Brought to you by NumFOCUS Foundation and O’Reilly Media
The official Jupyter Conference
Aug 21-22, 2018: Training
Aug 22-24, 2018: Tutorials & Conference
New York, NY

Advanced data science, part 2: Five ways to handle missing data in Jupyter notebooks

Matt Brems (General Assembly)
3:30pm–5:00pm Wednesday, August 22, 2018
Average rating: *****
(5.00, 2 ratings)

Who is this presentation for?

  • Academics, practitioners, aspiring data scientists, and casual enthusiasts

Prerequisite knowledge

  • Familiarity with linear regression, logistic regression, standard deviation and variance, confidence intervals, and histograms and scatterplots
  • A working knowledge of Jupyter notebooks and Python programming (statsmodels, NumPy, etc.)

Materials or downloads needed in advance

What you'll learn

  • Understand how to visualize and handle missing data
  • Learn the types of missing data, how to identify them, and how to attempt to fix each
  • Learn how to implement reweighting and imputation methods in Jupyter notebooks

Description

If you work with data, you’ve almost certainly encountered missing data. The most common approaches are to either ignore or drop anything that’s missing, but this can lead to really bad results.

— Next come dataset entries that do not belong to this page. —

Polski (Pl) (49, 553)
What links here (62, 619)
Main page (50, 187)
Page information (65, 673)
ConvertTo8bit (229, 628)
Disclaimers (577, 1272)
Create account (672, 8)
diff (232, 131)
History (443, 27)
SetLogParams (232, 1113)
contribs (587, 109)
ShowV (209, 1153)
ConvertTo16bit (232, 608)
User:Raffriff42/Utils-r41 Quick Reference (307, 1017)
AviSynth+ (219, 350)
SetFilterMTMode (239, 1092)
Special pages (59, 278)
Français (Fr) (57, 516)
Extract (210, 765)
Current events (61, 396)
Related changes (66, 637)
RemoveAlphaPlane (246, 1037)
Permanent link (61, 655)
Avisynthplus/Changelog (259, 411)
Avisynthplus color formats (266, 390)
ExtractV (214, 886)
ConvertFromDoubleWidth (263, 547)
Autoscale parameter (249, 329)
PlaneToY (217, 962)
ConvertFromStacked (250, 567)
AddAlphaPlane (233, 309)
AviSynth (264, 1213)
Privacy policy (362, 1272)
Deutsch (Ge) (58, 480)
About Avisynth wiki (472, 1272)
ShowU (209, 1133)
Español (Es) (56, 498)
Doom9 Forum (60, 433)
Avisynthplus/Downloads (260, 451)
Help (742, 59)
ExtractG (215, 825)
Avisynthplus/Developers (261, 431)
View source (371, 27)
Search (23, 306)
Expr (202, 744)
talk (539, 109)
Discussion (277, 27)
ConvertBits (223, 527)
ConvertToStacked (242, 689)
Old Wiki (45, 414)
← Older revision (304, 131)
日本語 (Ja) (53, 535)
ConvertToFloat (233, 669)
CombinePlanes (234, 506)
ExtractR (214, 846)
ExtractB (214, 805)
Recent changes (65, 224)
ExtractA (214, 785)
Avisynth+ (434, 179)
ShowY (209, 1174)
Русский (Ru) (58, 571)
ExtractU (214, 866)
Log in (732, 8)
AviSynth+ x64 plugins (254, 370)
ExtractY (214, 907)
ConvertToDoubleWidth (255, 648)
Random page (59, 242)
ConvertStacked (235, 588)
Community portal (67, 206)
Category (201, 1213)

Matt Brems identifies the three types of missing data, explains how bad dropping or ignoring missing data can be, and teaches you how to handle missing data the right way by leveraging Jupyter notebooks to properly reweight or impute your data. Matt focuses on the following techniques: no imputation, deductive imputation, mean, median, and mode imputation, regression imputation, stochastic imputation, and multiply stochastic imputation. You’ll come away with a solid, intuitive understanding of how to handle missing data, practical tips for implementing these techniques, and recommendations for integrating them with your or your company’s workflow.

Photo of Matt Brems

Matt Brems

General Assembly

Matt currently leads instruction for General Assembly’s Data Science Immersive in Washington, DC, where he helps bridge the gap between theoretical statistics and real-world insights. Matt is passionate about making data science more accessible and putting the revolutionary power of machine learning into the hands of as many people as possible. A recovering politico, Matt was a data scientist for a political consulting firm through the 2016 election. He holds a master’s degree in statistics from the Ohio State University. When he isn’t teaching, he’s thinking about how to be a better teacher, falling asleep to Netflix, or cuddling with his pug.